Ella lo contempló un momento con el gesto de falsa seriedad de una presentadora de televisión que trata de provocar una respuesta con una exhibición de viva curiosidad. En vista de que él callaba, dijo:
– Imagina que la próxima vez que Patta quiera una estadística sobre delitos la encarga al capo de la mafia local o de la mafia china. -Levantó el suplemento sobre su cabeza y dijo-: Estamos todos locos, Guido.
Brunetti permanecía sentado en el sofá, callado pero atento.
– Voy a leerte otra cosa, sólo una -dijo ella abriendo el cuadernillo.
Pasó varias hojas hacia delante y luego hacia atrás.
– Aquí está -dijo-. Escucha: «Qué hacer en caso de emergencia.» -Se subió las gafas, se acercó un poco el suplemento y siguió leyendo-: «Permanezca en su casa, cierre las ventanas, cierre la llave de paso del gas, no utilice el teléfono, escuche la radio, no salga por ningún motivo.» -Lo miró y añadió-: Lo único que falta es que nos digan que no respiremos. -Dejó caer el suplemento-. Y vivimos a menos de tres kilómetros de eso, Guido.

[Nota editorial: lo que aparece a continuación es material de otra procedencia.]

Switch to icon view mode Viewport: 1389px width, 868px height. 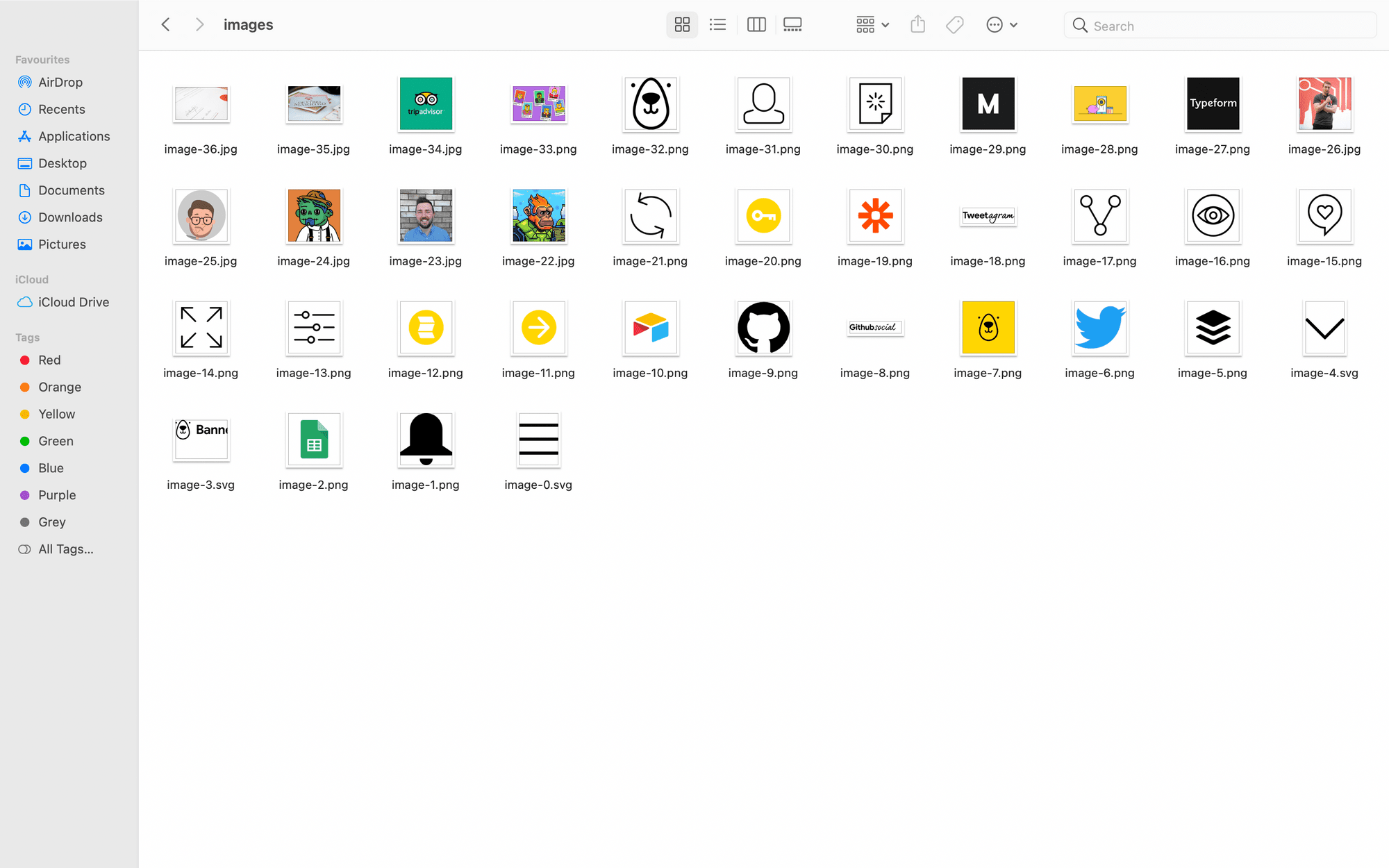point(681,24)
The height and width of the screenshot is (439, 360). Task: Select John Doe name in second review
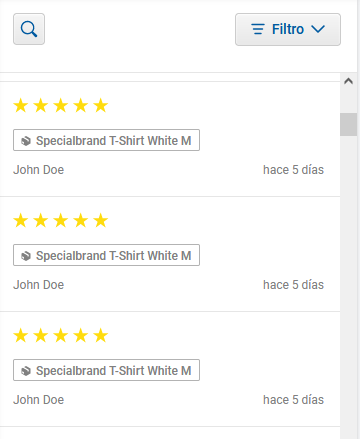[x=39, y=285]
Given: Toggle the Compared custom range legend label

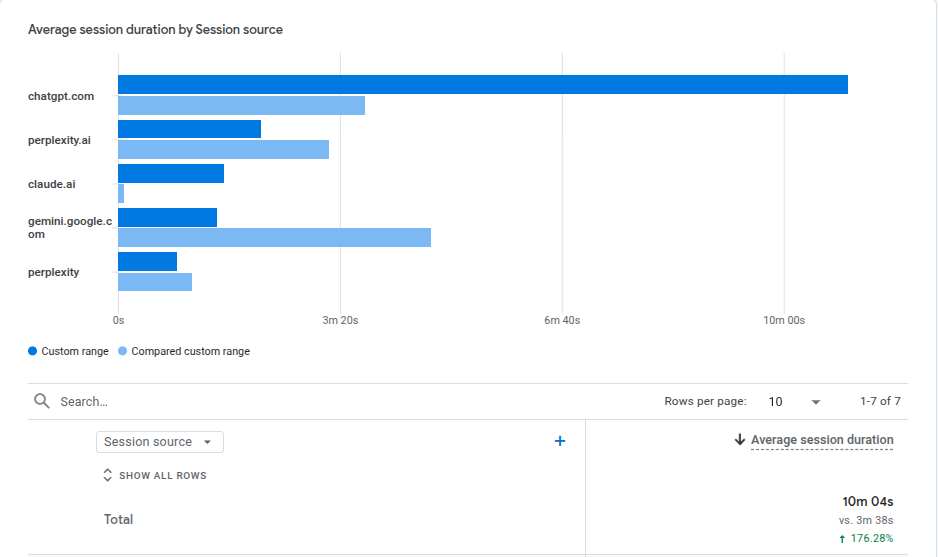Looking at the screenshot, I should pos(190,351).
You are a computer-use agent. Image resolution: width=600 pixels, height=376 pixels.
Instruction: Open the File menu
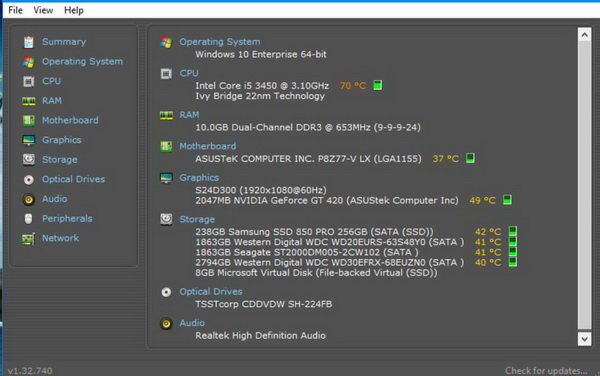tap(15, 10)
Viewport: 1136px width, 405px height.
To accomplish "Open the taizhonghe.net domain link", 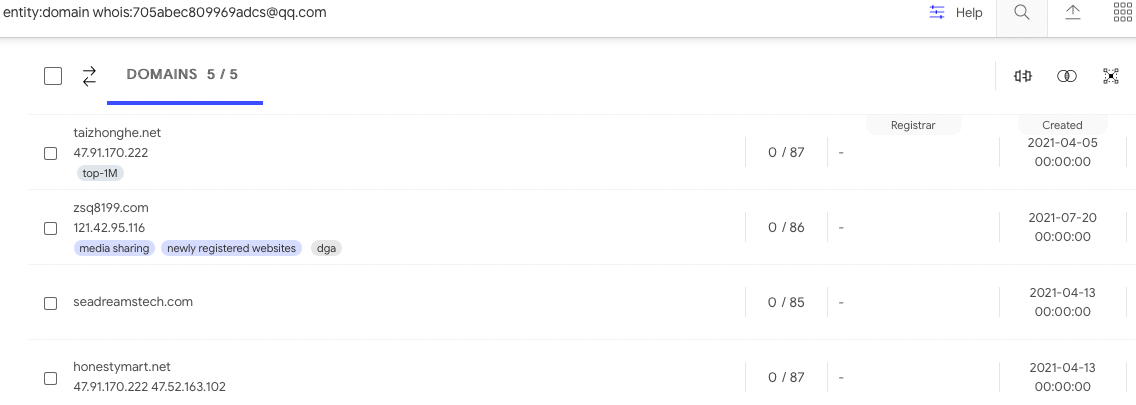I will 117,132.
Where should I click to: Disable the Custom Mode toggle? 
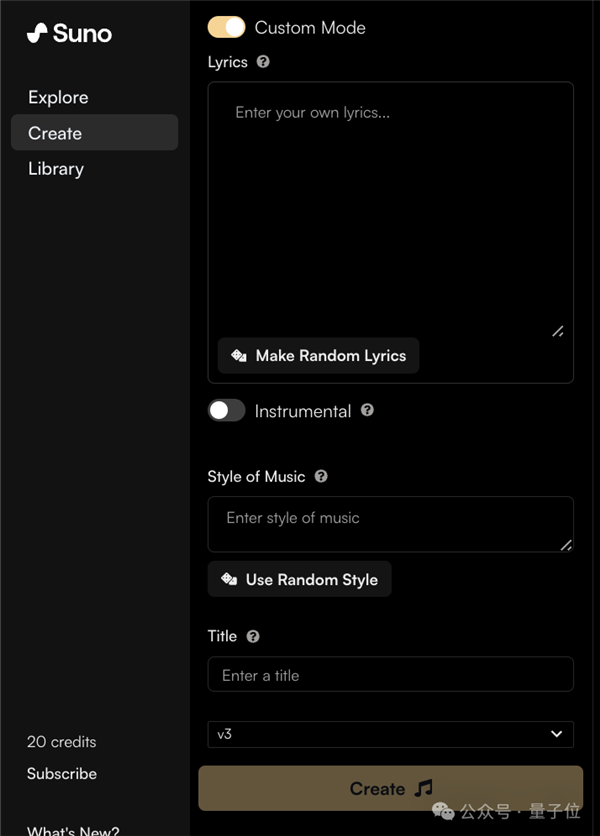pos(227,27)
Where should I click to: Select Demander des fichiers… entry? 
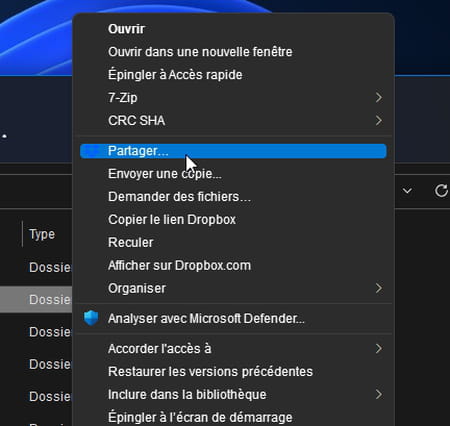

– Hace años que lo sabes -dijo Brunetti, hundiéndose un poco más en el sofá.
– Sí, lo sé -concedió ella-. Pero no tenía esto -dijo levantando otra vez el cuadernillo y abriéndolo por la última página-. No tenía la información de que todos los años pasan por ahí treinta y seis millones de toneladas de «materias». No tengo idea de cuánto son treinta y seis millones de toneladas, y tampoco nos dicen de qué son esos treinta y seis millones de toneladas, pero imagino que, en caso de incendio, haría falta mucho menos para… -dejó la frase sin terminar.
– ¿Qué te hace pensar que pueda ocurrir algo así? -preguntó él.